Non-Streaming ASR

Recognize speech in a WAV file using a non-streaming (offline) Zipformer transducer model. The recognizer processes the entire audio file at once.

Source file

nodejs-addon-examples/test_asr_non_streaming_transducer.js

Code

 1// Copyright (c)  2024  Xiaomi Corporation
 2//
 3// Non-streaming (offline) automatic speech recognition with a Zipformer
 4// transducer model.
 5//
 6// Usage:
 7//   node non_streaming_asr.js
 8//
 9const sherpa_onnx = require('sherpa-onnx-node');
10
11const config = {
12  'featConfig': {
13    'sampleRate': 16000,
14    'featureDim': 80,
15  },
16  'modelConfig': {
17    'transducer': {
18      'encoder':
19          './sherpa-onnx-zipformer-en-2023-04-01/encoder-epoch-99-avg-1.int8.onnx',
20      'decoder':
21          './sherpa-onnx-zipformer-en-2023-04-01/decoder-epoch-99-avg-1.onnx',
22      'joiner':
23          './sherpa-onnx-zipformer-en-2023-04-01/joiner-epoch-99-avg-1.int8.onnx',
24    },
25    'tokens': './sherpa-onnx-zipformer-en-2023-04-01/tokens.txt',
26    'numThreads': 2,
27    'provider': 'cpu',
28    'debug': 1,
29  }
30};
31
32const waveFilename = './sherpa-onnx-zipformer-en-2023-04-01/test_wavs/1.wav';
33
34// Create the recognizer and a stream.
35const recognizer = new sherpa_onnx.OfflineRecognizer(config);
36const stream = recognizer.createStream();
37
38// Read the wave file and feed it to the stream.
39const wave = sherpa_onnx.readWave(waveFilename);
40stream.acceptWaveform({sampleRate: wave.sampleRate, samples: wave.samples});
41
42// Decode and get the result.
43let start = Date.now();
44recognizer.decode(stream);
45const result = recognizer.getResult(stream);
46let stop = Date.now();
47
48const elapsed_seconds = (stop - start) / 1000;
49const duration = wave.samples.length / wave.sampleRate;
50const real_time_factor = elapsed_seconds / duration;
51console.log('Wave duration', duration.toFixed(3), 'seconds');
52console.log('Elapsed', elapsed_seconds.toFixed(3), 'seconds');
53console.log(
54    `RTF = ${elapsed_seconds.toFixed(3)}/${duration.toFixed(3)} =`,
55    real_time_factor.toFixed(3));
56console.log(waveFilename);
57console.log('result\n', result);

How to run

  1. Install the package:

    npm install sherpa-onnx-node
    
  2. Download the model and test files:

    curl -LS -O https://github.com/k2-fsa/sherpa-onnx/releases/download/asr-models/sherpa-onnx-zipformer-en-2023-04-01.tar.bz2
    tar xvf sherpa-onnx-zipformer-en-2023-04-01.tar.bz2
    rm sherpa-onnx-zipformer-en-2023-04-01.tar.bz2
    
  3. Set the library path and run:

    # macOS
    export DYLD_LIBRARY_PATH=$(npm root)/sherpa-onnx-node/lib:$DYLD_LIBRARY_PATH
    
    # Linux
    export LD_LIBRARY_PATH=$(npm root)/sherpa-onnx-node/lib:$LD_LIBRARY_PATH
    
    node non_streaming_asr.js
    

Expected output

Wave duration 5.280 seconds
Elapsed 0.156 seconds
RTF = 0.156/5.280 = 0.030
./sherpa-onnx-zipformer-en-2023-04-01/test_wavs/1.wav
result
 { text: ' ...', tokens: [...], timestamps: [...] }

Notes

  • OfflineRecognizer is the non-streaming recognizer.
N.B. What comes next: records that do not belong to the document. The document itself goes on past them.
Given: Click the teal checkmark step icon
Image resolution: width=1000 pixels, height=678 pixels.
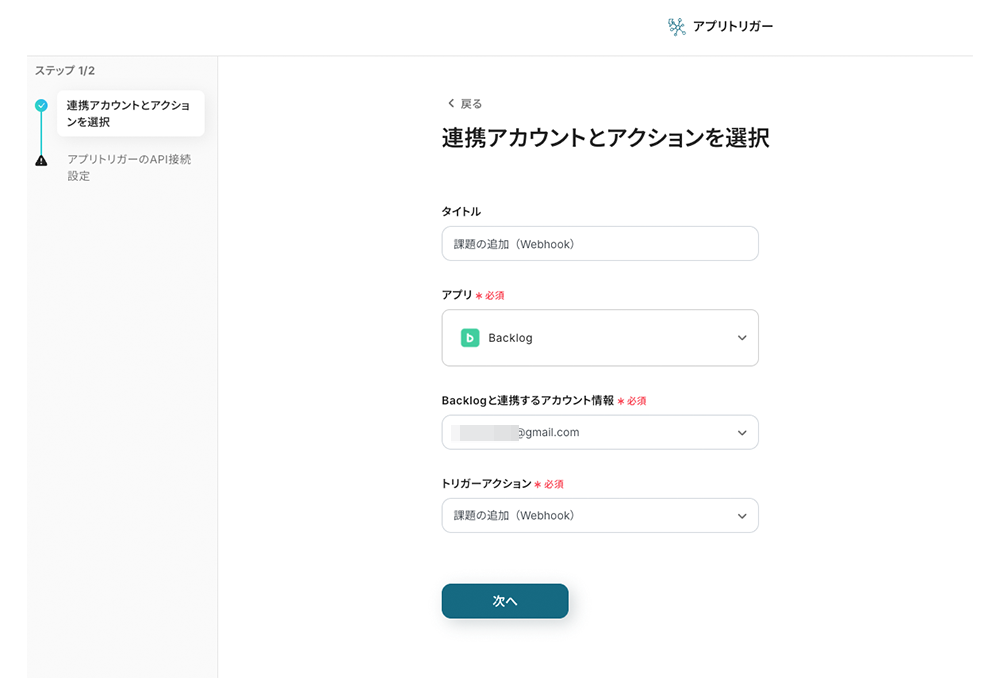Looking at the screenshot, I should [x=41, y=105].
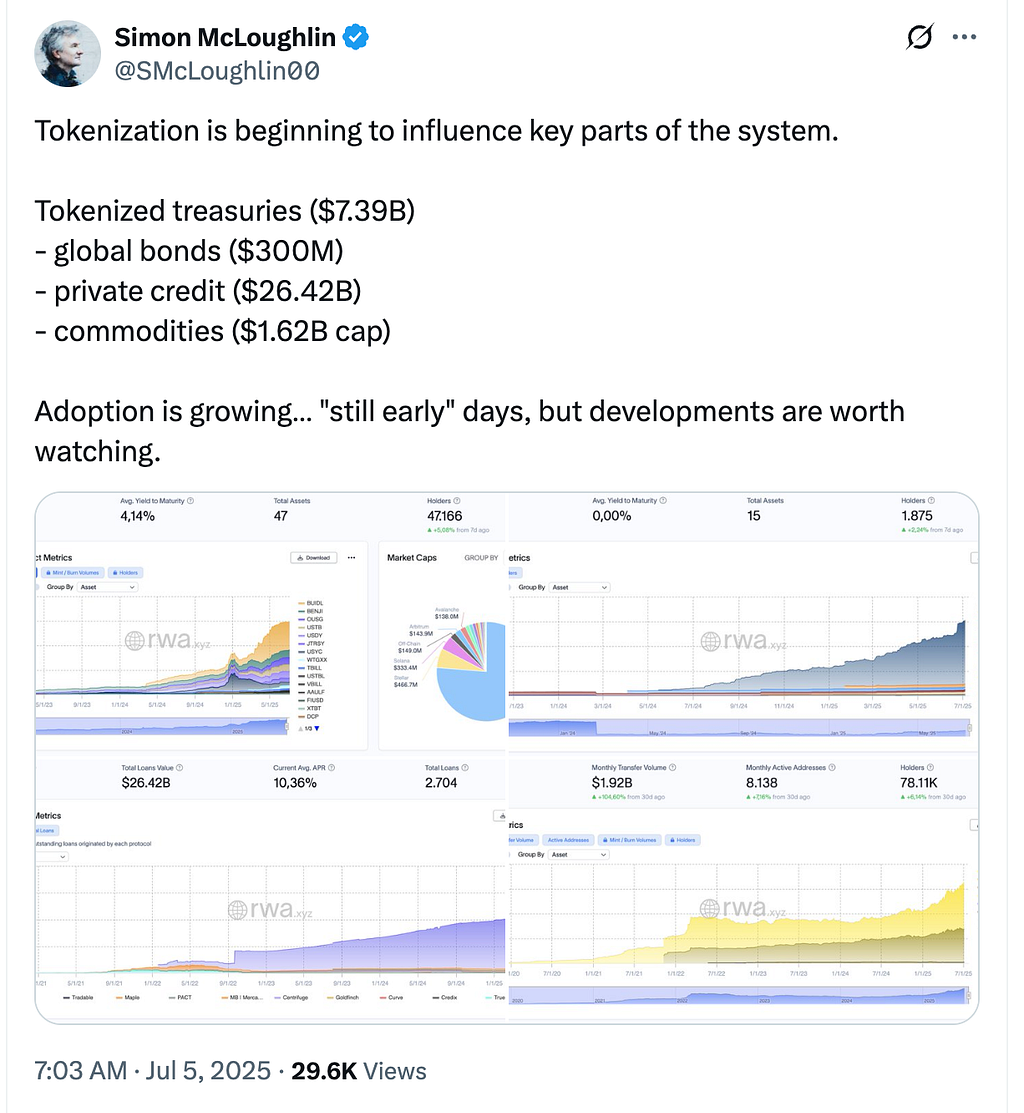Expand Group By Asset dropdown in global bonds chart
1024x1113 pixels.
click(580, 587)
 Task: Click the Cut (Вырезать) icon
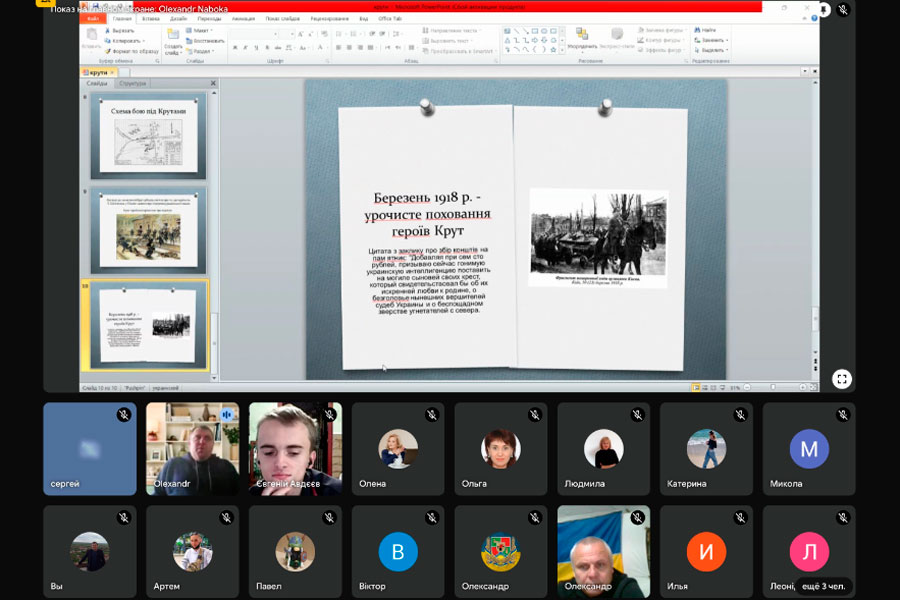107,31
Unlike the streaming version, it processes the entire audio in one call.

  • The API is simpler: createStream() -> acceptWaveform() -> decode() -> getResult(). No loop needed.

  • Non-streaming models generally produce more accurate results than streaming models, but cannot be used for real-time transcription.